Dataset entries:
###
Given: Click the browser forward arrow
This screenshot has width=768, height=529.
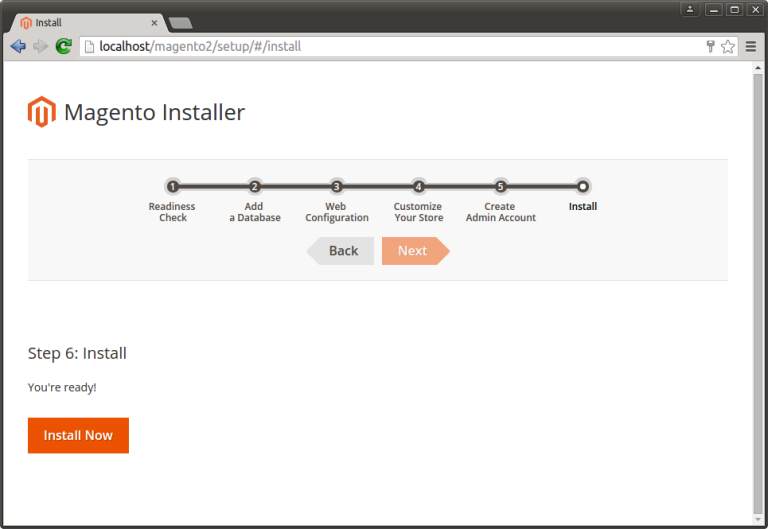Looking at the screenshot, I should click(x=40, y=46).
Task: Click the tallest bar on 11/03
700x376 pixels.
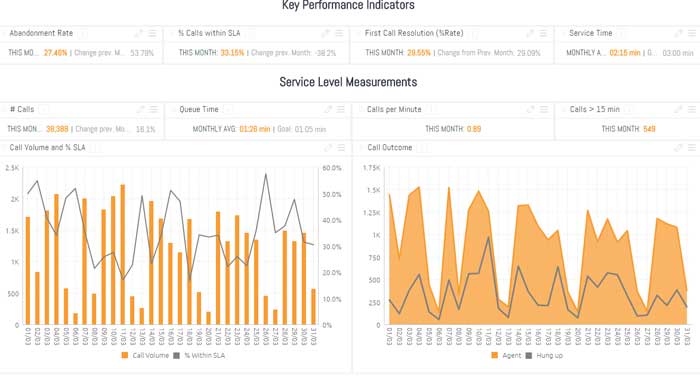Action: (x=123, y=255)
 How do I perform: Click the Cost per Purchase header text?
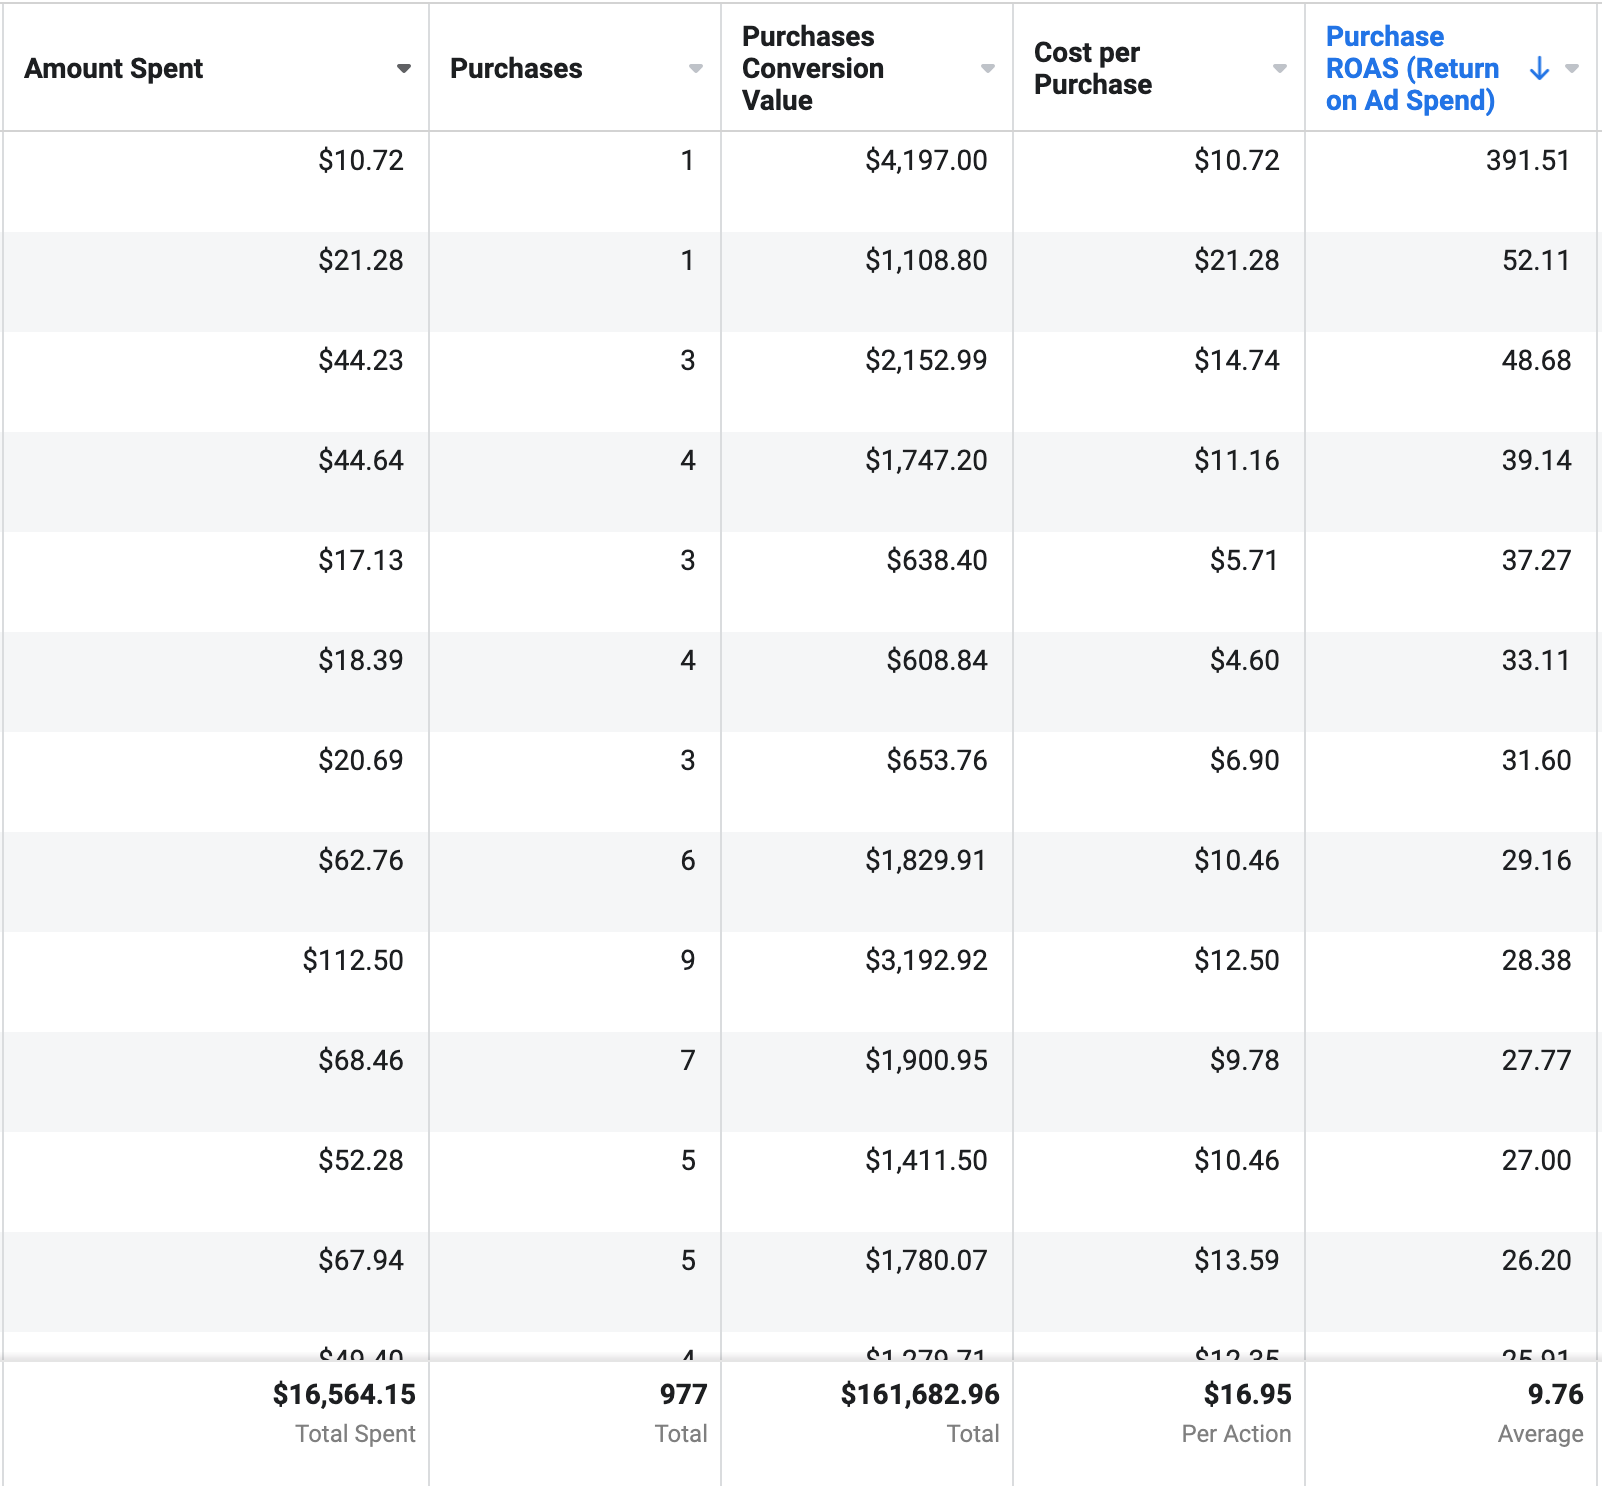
###
● **PROBLEM TO SOLVE**
Please write every line above out exactly as given, except for any pictures.

● **EXERCISE ANSWER**
Given: Click the browser forward arrow
This screenshot has width=768, height=529.
Looking at the screenshot, I should click(x=40, y=46).
Task: Click the tallest bar on 11/03
700x376 pixels.
Action: (x=123, y=255)
 How do I perform: Click the Cost per Purchase header text?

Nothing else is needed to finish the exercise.